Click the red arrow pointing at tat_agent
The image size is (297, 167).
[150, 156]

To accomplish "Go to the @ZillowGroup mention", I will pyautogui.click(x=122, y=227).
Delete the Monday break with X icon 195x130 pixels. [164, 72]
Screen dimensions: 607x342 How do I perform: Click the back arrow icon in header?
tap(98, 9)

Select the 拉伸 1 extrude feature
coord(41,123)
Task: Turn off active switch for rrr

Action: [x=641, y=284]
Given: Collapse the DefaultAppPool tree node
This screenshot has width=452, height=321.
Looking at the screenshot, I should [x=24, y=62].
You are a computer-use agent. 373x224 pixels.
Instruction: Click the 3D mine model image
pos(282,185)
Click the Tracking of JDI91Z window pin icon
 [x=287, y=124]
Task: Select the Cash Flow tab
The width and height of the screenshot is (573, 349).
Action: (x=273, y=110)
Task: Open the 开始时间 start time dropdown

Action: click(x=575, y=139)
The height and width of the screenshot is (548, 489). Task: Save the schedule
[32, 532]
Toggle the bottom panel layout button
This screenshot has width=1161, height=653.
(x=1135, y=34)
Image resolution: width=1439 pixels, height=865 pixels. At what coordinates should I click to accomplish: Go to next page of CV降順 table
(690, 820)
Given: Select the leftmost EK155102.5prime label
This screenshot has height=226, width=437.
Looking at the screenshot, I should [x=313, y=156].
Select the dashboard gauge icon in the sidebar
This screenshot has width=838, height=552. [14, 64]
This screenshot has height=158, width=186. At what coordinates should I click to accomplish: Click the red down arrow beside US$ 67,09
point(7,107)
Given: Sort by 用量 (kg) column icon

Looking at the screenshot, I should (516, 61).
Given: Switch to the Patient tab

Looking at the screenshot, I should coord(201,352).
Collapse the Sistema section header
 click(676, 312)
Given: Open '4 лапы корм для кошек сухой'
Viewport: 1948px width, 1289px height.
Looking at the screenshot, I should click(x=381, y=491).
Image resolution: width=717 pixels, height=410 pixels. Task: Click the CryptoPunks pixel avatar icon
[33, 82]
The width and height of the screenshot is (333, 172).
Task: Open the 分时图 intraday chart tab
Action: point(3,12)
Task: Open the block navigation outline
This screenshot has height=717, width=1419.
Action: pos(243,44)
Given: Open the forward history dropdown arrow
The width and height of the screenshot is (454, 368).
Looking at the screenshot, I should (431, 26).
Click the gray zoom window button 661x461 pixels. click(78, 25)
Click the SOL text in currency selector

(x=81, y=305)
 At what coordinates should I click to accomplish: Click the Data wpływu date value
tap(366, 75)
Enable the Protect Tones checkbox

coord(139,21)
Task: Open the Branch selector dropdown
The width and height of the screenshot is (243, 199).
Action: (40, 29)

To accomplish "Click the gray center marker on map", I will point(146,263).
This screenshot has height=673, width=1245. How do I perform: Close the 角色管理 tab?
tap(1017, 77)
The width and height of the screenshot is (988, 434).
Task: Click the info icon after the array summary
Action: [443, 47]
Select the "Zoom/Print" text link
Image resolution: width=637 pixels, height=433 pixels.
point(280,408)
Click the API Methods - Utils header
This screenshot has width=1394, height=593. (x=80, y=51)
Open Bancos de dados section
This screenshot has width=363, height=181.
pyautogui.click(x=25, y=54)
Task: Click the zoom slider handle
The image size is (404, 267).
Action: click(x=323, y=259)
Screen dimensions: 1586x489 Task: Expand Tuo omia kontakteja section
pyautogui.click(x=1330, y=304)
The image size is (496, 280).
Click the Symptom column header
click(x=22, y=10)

§ §

TASK INSTRUCTIONS: Rewrite all the items above, changing every "Given:" to "Goal:" and keeping everything else the same.

RESULT FOR THIS TASK:
Click the red arrow pointing at tat_agent
The image size is (297, 167).
[150, 156]

To accomplish "Go to the @ZillowGroup mention", I will pyautogui.click(x=122, y=227).
Delete the Monday break with X icon 195x130 pixels. [164, 72]
Screen dimensions: 607x342 How do I perform: Click the back arrow icon in header?
tap(98, 9)

Select the 拉伸 1 extrude feature
coord(41,123)
Task: Turn off active switch for rrr

Action: [x=641, y=284]
Goal: Collapse the DefaultAppPool tree node
This screenshot has width=452, height=321.
Looking at the screenshot, I should [x=24, y=62].
You are a computer-use agent. 373x224 pixels.
Instruction: Click the 3D mine model image
pos(282,185)
Click the Tracking of JDI91Z window pin icon
 [x=287, y=124]
Task: Select the Cash Flow tab
The width and height of the screenshot is (573, 349).
Action: (x=273, y=110)
Task: Open the 开始时间 start time dropdown

Action: click(x=575, y=139)
The height and width of the screenshot is (548, 489). Task: Save the schedule
[32, 532]
Toggle the bottom panel layout button
This screenshot has width=1161, height=653.
(x=1135, y=34)
Image resolution: width=1439 pixels, height=865 pixels. At what coordinates should I click to accomplish: Go to next page of CV降順 table
(690, 820)
Goal: Select the leftmost EK155102.5prime label
This screenshot has height=226, width=437.
Looking at the screenshot, I should [x=313, y=156].
Select the dashboard gauge icon in the sidebar
This screenshot has width=838, height=552. [14, 64]
This screenshot has height=158, width=186. At what coordinates should I click to accomplish: Click the red down arrow beside US$ 67,09
point(7,107)
Goal: Sort by 用量 (kg) column icon

Looking at the screenshot, I should (516, 61).
Goal: Switch to the Patient tab

Looking at the screenshot, I should coord(201,352).
Collapse the Sistema section header
 click(676, 312)
Goal: Open '4 лапы корм для кошек сухой'
Viewport: 1948px width, 1289px height.
Looking at the screenshot, I should click(x=381, y=491).
Image resolution: width=717 pixels, height=410 pixels. Task: Click the CryptoPunks pixel avatar icon
[33, 82]
The width and height of the screenshot is (333, 172).
Task: Open the 分时图 intraday chart tab
Action: point(3,12)
Task: Open the block navigation outline
This screenshot has height=717, width=1419.
Action: pos(243,44)
Goal: Open the forward history dropdown arrow
The width and height of the screenshot is (454, 368).
Looking at the screenshot, I should (431, 26).
Click the gray zoom window button 661x461 pixels. click(78, 25)
Click the SOL text in currency selector

(x=81, y=305)
 At what coordinates should I click to accomplish: Click the Data wpływu date value
tap(366, 75)
Enable the Protect Tones checkbox

coord(139,21)
Task: Open the Branch selector dropdown
The width and height of the screenshot is (243, 199).
Action: (40, 29)

To accomplish "Click the gray center marker on map", I will point(146,263).
This screenshot has height=673, width=1245. How do I perform: Close the 角色管理 tab?
tap(1017, 77)
The width and height of the screenshot is (988, 434).
Task: Click the info icon after the array summary
Action: [443, 47]
Select the "Zoom/Print" text link
Image resolution: width=637 pixels, height=433 pixels.
point(280,408)
Click the API Methods - Utils header
This screenshot has width=1394, height=593. (x=80, y=51)
Open Bancos de dados section
This screenshot has width=363, height=181.
pyautogui.click(x=25, y=54)
Task: Click the zoom slider handle
The image size is (404, 267).
Action: click(x=323, y=259)
Screen dimensions: 1586x489 Task: Expand Tuo omia kontakteja section
pyautogui.click(x=1330, y=304)
The image size is (496, 280).
Click the Symptom column header
click(x=22, y=10)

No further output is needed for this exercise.